An important point here is that @strSQL, or the string being sent in as the SQL string MUST be cast be an NVARCHAR, either by DECLARE @strSQL NVARCHAR(100) or N'SELECT ColumnName FROM TableName'. Otherwise, don't be surprised to encounter the following error:
Msg 214, Level 16, State 2, Procedure sp_executesql, Line 1
Procedure expects parameter '@statement' of type 'ntext/nchar/nvarchar'.


Finally, having got the count out into my @intDataCount variable, I can update the appropriate row in tabSearchableColumns, redo the COUNT(*) FROM @tabSearchableColumns WHERE Matches IS NULL and continue looping. The final stage is just to select the table and column data which has Matches > 0.

The script for FindTableColumnDataMatches is available for download, and as with sp_generateinsert is tested against SQL Server 2005, leave me comments if you've found this useful, or have suggestions for improvements.

Labels: , ,

// posted by Jane @ 7:59 PM   save to del.icio.us

Comments:

Wednesday, January 23, 2008

NTS: Use of grep to count instances of a certain phrase in a file


I got an email from Geni (more here) today asking how many people I had in my GEDCOM file to import.
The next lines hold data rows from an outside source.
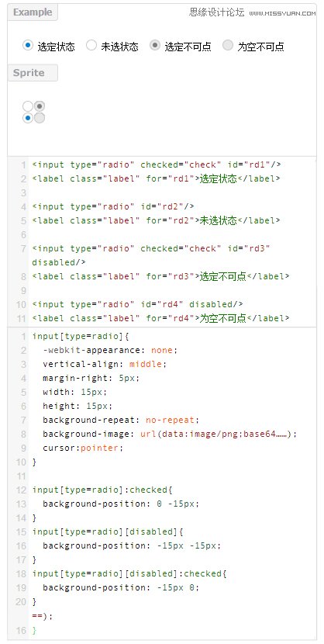Click the disabled checked 选定不可点 radio
This screenshot has height=644, width=324.
pyautogui.click(x=154, y=45)
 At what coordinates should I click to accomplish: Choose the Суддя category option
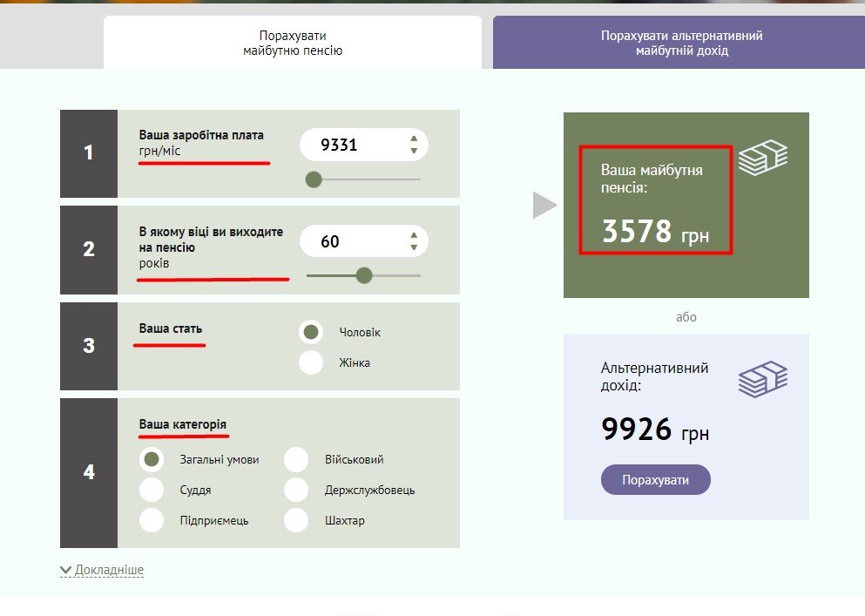[x=152, y=490]
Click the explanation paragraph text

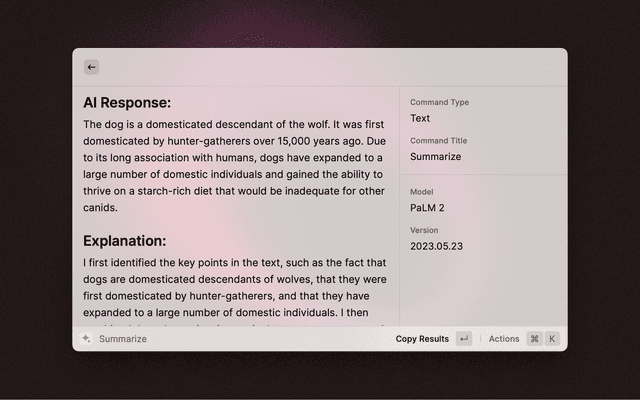(x=234, y=288)
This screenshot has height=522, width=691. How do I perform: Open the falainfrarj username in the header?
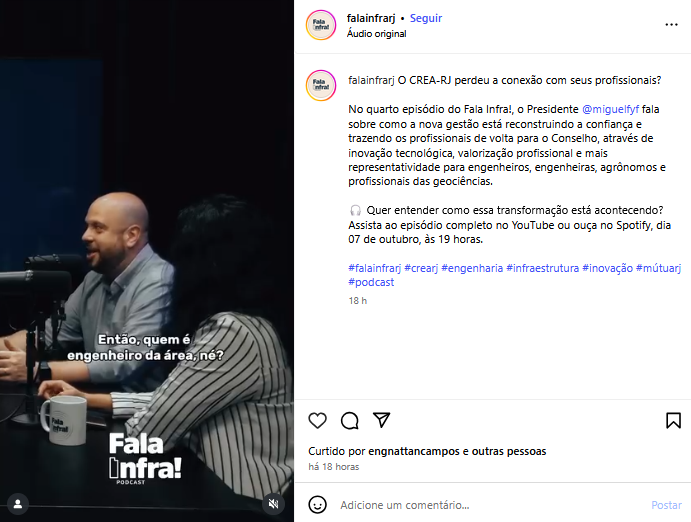point(371,18)
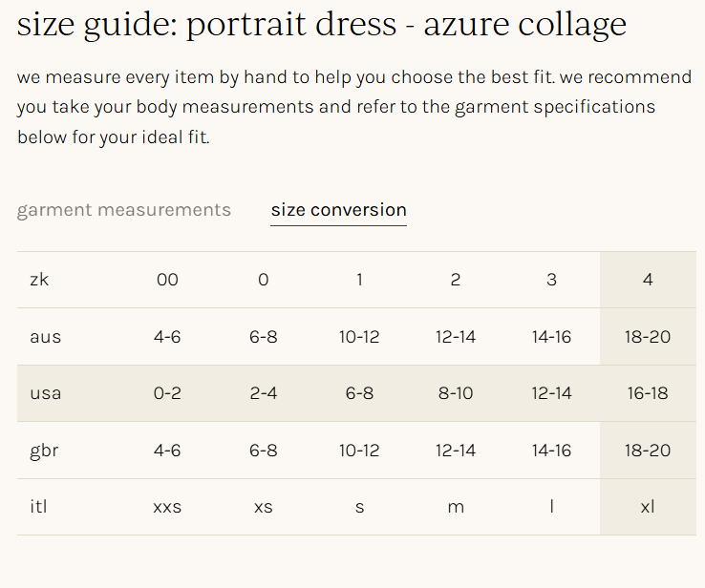Select the usa 8-10 size cell
This screenshot has width=705, height=588.
(456, 393)
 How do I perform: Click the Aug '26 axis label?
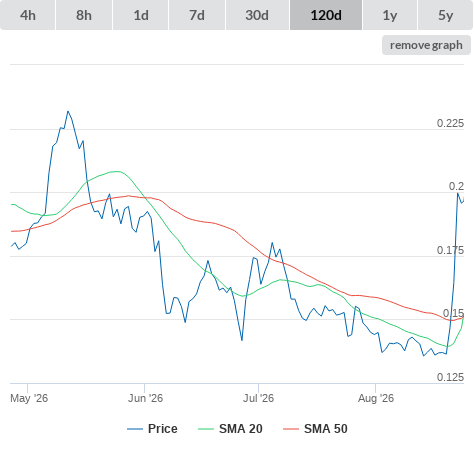tap(376, 398)
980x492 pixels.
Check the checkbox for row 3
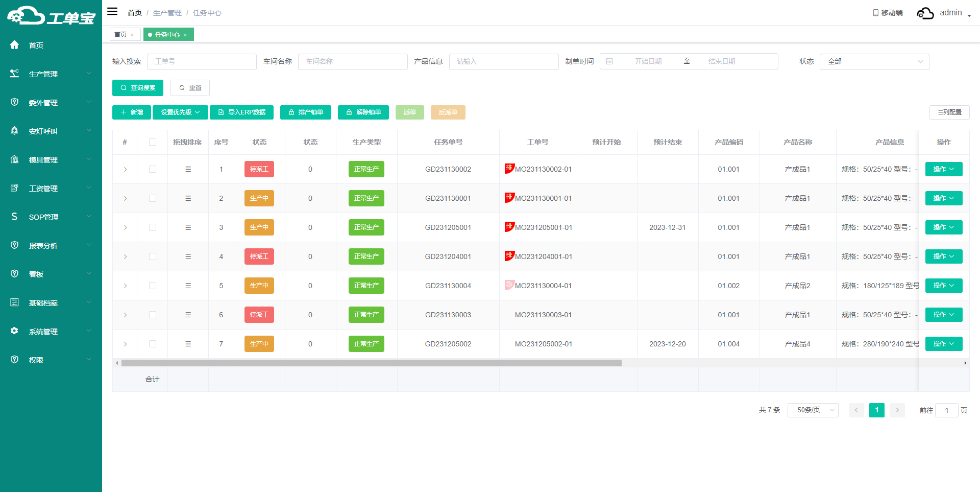point(153,227)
A GEDCOM file is a formatted text file with a format similar to the following (taken from the wikipedia example):
0 @I1@ INDI
1 NAME Bob /Cox/
1 SEX M
1 FAMS @F1@
1 CHAN
2 DATE 11 FEB 2006
0 @I2@ INDI
1 NAME Joann /Para/
1 SEX F
1 FAMS @F1@
1 CHAN
2 DATE 11 FEB 2006
0 @I3@ INDI
1 NAME Bobby Jo /Cox/
1 SEX M
1 FAMC @F1@
1 CHAN
2 DATE 11 FEB 2006
0 @F1@ FAM
1 HUSB @I1@
1 WIFE @I2@
1 MARR
1 CHIL @I3@


To get the number of people I would want to import, I wanted to count the number of instances of "1 NAME" entries. I knew that Richard would be able to provide a nice easy answer that wouldn't involve lots of scripting. And of course he pointed me in the direction of grep and wc.
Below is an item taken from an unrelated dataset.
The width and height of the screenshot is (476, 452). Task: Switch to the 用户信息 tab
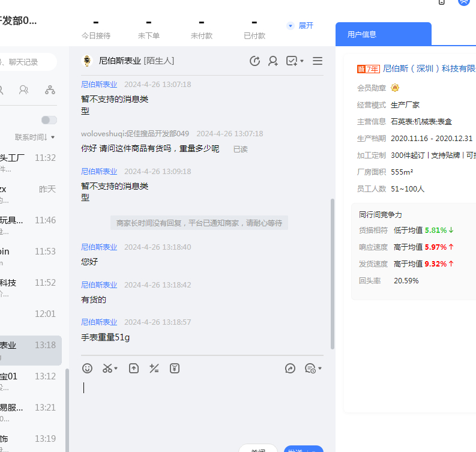(x=362, y=34)
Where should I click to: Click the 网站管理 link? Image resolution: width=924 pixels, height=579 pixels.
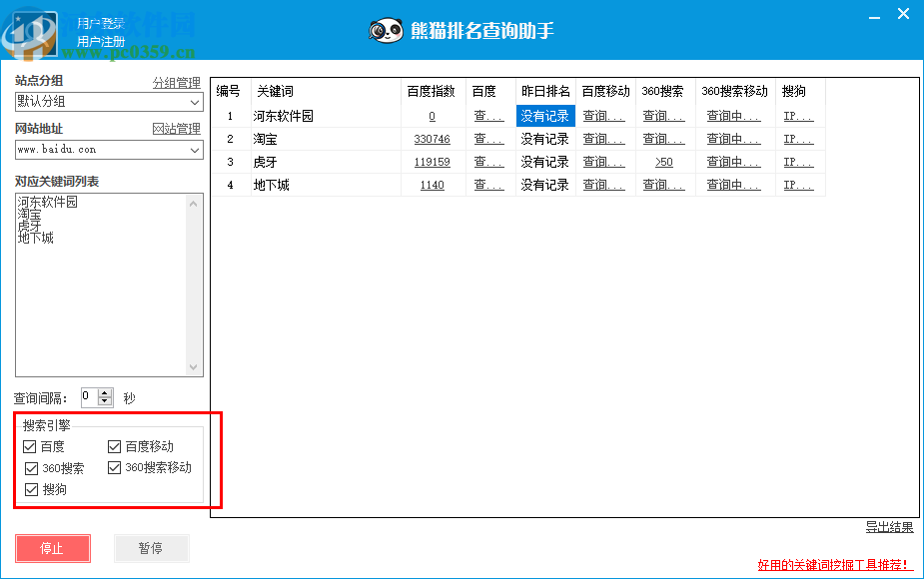coord(178,129)
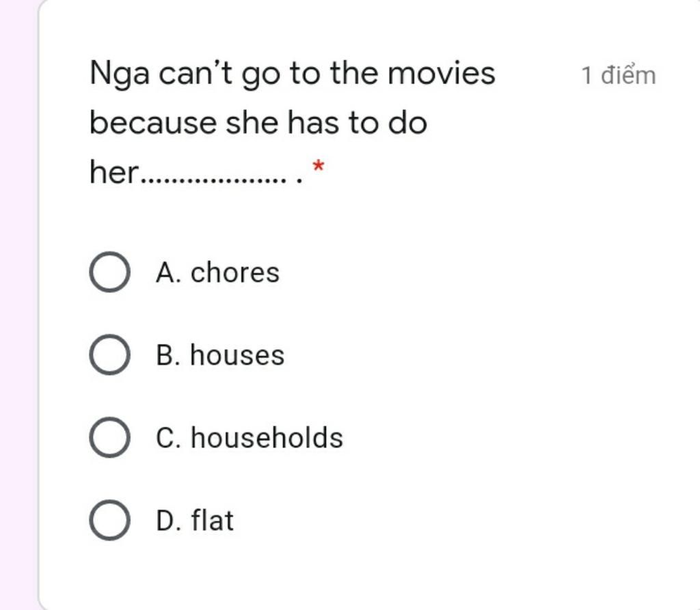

The finished product is grep '1 NAME' /Users/jane/Documents/file.GED | wc -l which searches for '1 NAME' amongst the file /Users/jane/Documents/file.GED and then pipes the output into the wc command specifying -l to get the line count.

Labels: ,

// posted by Jane @ 7:16 PM   save to del.icio.us

Comments:

Update to spu_generateinsert - use of UNION SELECT


Jon Green from 4R Systems Inc left a comment earlier proposing a suggested improvement to spu_generateinsert.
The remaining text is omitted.